You are viewing a plain text version of this content. The canonical link for it is here.
Posted to pylucene-dev@lucene.apache.org by Andi Vajda <va...@apache.org> on 2017/03/19 20:42:01 UTC

python 3 support is checked into trunk

I just now checked in support for Python 3 (3.5+), built and tested on
Mac OS X 10.12 only, with Python 3.6. Linux support should be next. I have no
access to Windows anymore and thus can't test support there.

I manually integrated/merged/changed/fixed the patches proposed by Rdiger
Meier and Thomas Koch earlier as well as the much older experimental branch
I checked in many years ago.

I refactored the JCC egg's structure, splitting it into two parts, one for
Python 2 support (jcc2, _jcc2, helpers2) and one for Python 3 (jcc3, _jcc3,
helper3). That way, less conditional code is required and Python 3 support can
proceed unshackled.
There still is only one egg for JCC, called jcc.
MANIFEST.in was updated accordingly (but is still untested).

Similarly, the PyLucene tests got split into test2 and test3.

This is still work in progress but it seems to work well on Mac OS X, so far.

Request A
In the post about Python 3 support, into what two parts were the PyLucene tests split?
Request B
Pick up the Python 3 support post after its last sentence and continue it.

Recorded data
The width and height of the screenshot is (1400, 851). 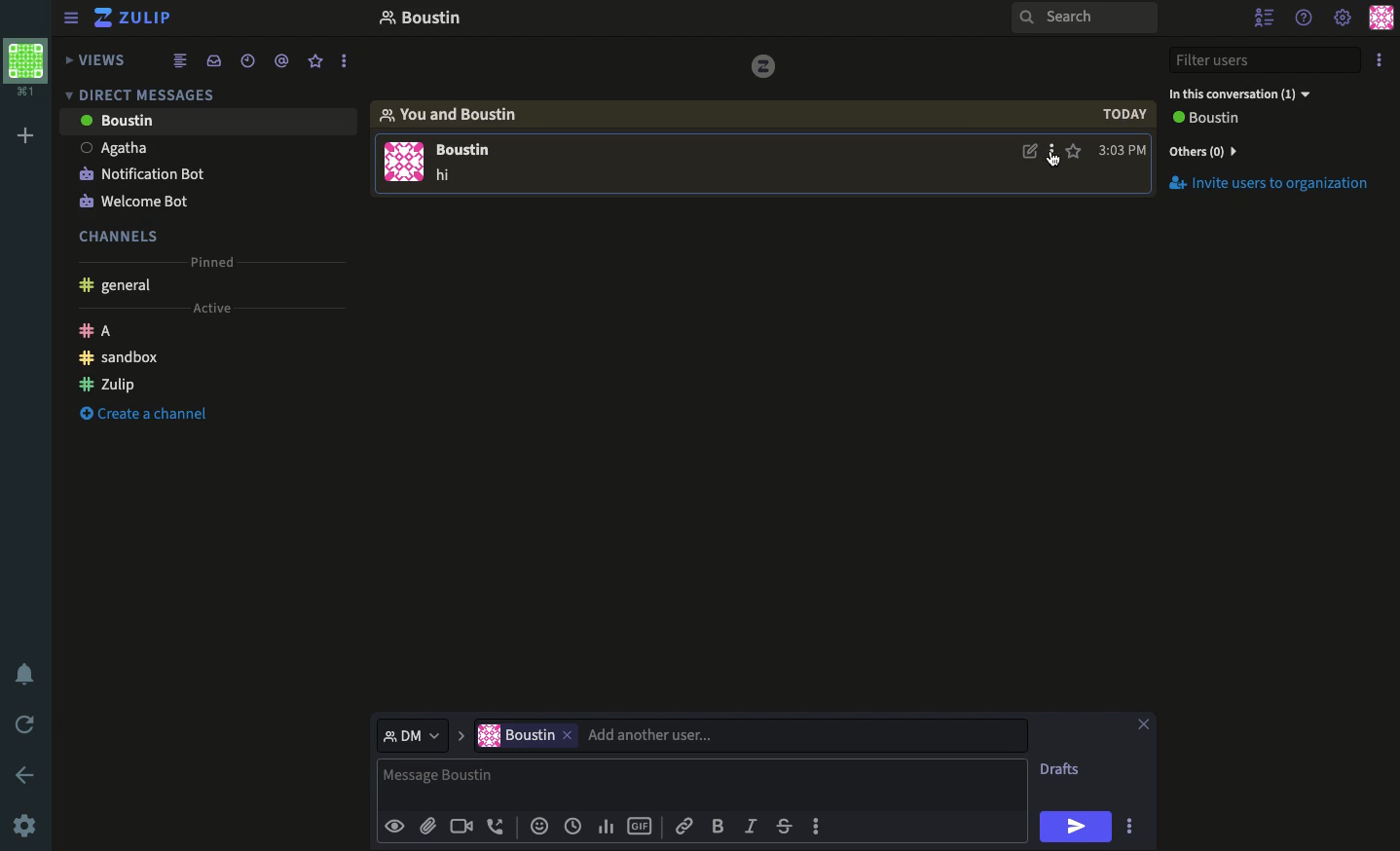 I want to click on more, so click(x=346, y=61).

Exercise response A
test2 and test3

Exercise response B
All tests pass.

I intend to work next on support for Linux.
Someone with access to Windows, please help test/fix/finish support for
Python 3 on Windows, both with the MSVC and Mingw compilers.
I have no access to Windows anymore. 
I expect to mostly work but with caveats on building the libjcc3.dll with the
version of setuptools included in Python 3.6.

Thank you all for your contributions and patience so far !

Andi..

Re: python 3 support is checked into trunk

Posted by Andi Vajda <va...@apache.org>.
On Mon, 20 Mar 2017, Ruediger Meier wrote:

> On Sunday 19 March 2017, Andi Vajda wrote:
>> I just now checked in support for Python 3 (3.5+),
>
> Thanks a lot!
>
>> built and tested
>> on Mac OS X 10.12 only, with Python 3.6.
>
> FYI I've tested a HelloWorld.jar using your svn trunk on travis build
> farm for OSX 10.11 and xcode 7.3, 8, 8.1, 8.2:
> https://travis-ci.org/rudimeier/jcc/builds/212820385
>
>> Linux support should be next.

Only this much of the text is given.